Published online by Cambridge University Press: 18 June 2021
The older adult is more likely to be prescribed a lot of medications (polypharmacy) on account of multi-morbidity and consequently being under the care of several specialists. Adverse drug events and reactions account for significant morbidity and mortality in this population group. Common sequelae include confusional episodes, dementia syndromes, falls, and higher rates of acute hospital admissions.
Medications are not routinely reviewed in elderly care. We sought to estimate the prevalence of polypharmacy, and potentially inappropriate medications (e.g. anticholinergics or medications with central anticholinergic effects) in those referred to the Cognitive Impairment and Dementia Service (Elm Lodge), Older Persons Mental Health, West London NHS Trust.
All referrals between 01/10/2020 and 30/11/2020 were screened for medications prescribed. Polypharmacy was defined as prescription of 5 or more medications. Medications with anticholinergic properties were considered examples of Potentially Inappropriate Medications (PIMs). The Anticholinergic Effect on Cognition (AEC) Tool, ‘Medichec’, was used to identify and rate anticholinergic burden. Anticholinergic load was also compared using the Anticholinergic Burden Scale (ABS).
Total number of patients referred – 193
11 patients excluded due to unavailable/incomplete medication records.
Study number: 182
Polypharmacy:
79.67% (n = 145) were prescribed 5 or more medications.
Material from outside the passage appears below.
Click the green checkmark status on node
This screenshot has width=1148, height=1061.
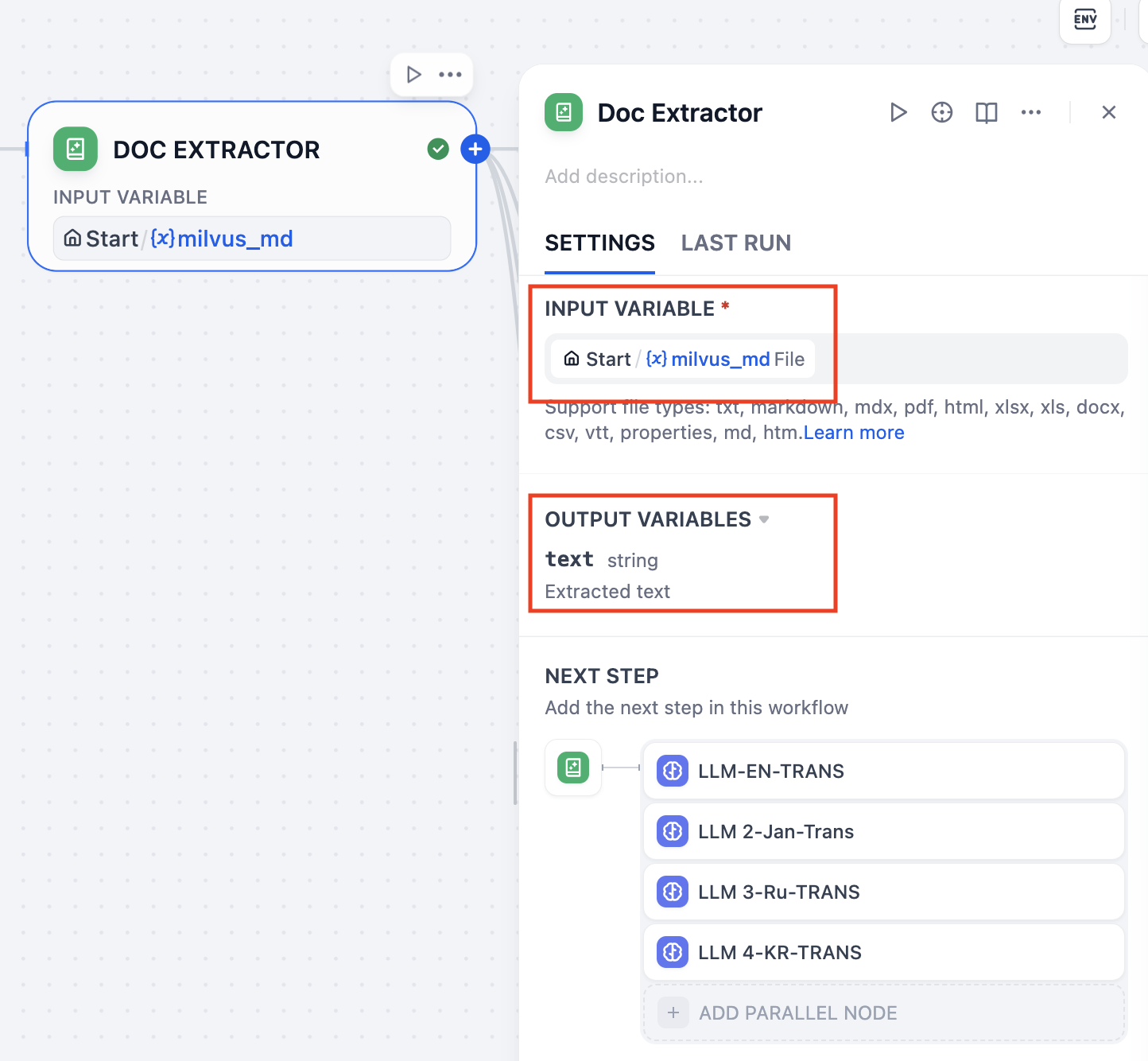(x=438, y=149)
44.51% (n = 81) prescribed 5–9 medications.
23.08% (n = 42) prescribed 10–14 medications.
8.79% (n = 16) prescribed 15–19 medications.
1.67% (n = 3) prescribed more than 20 medications.
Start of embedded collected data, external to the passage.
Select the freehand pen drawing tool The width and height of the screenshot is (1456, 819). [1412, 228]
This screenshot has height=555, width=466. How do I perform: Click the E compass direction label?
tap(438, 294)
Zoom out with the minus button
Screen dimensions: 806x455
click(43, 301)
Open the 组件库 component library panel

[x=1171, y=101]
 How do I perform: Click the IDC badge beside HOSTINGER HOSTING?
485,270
37.36% (n = 68) prescribed an anticholinergic.
6.59% (n = 12) prescribed more than 1 anticholinergic.
29.67% (n = 54) prescribed an anticholinergic.
7.699% (n = 14) prescribed more than 1 anticholinergic.
Polypharmacy and potentially inappropriate prescribing (e.g. anticholinergics) remain widespread within the older adult population. Anticholinergic load was broadly similar with the Anticholinergic Effect on Cognition tool and the Anticholinergic Burden Scale. Increased anticholinergic burden further compounds risks of cognitive impairment, delirium and death.
Other categories of Potentially Inappropriate Medications, including those no longer needed, ought to be identified and reviewed. Over-the-counter medications also need to be screened for.
Elimination or reduction of anticholinergic burden may improve quality of life for patients, as well as cost burden on services.
Pharmacovigilance, collaborative working, and regular training are needed across services providing care for the older adult.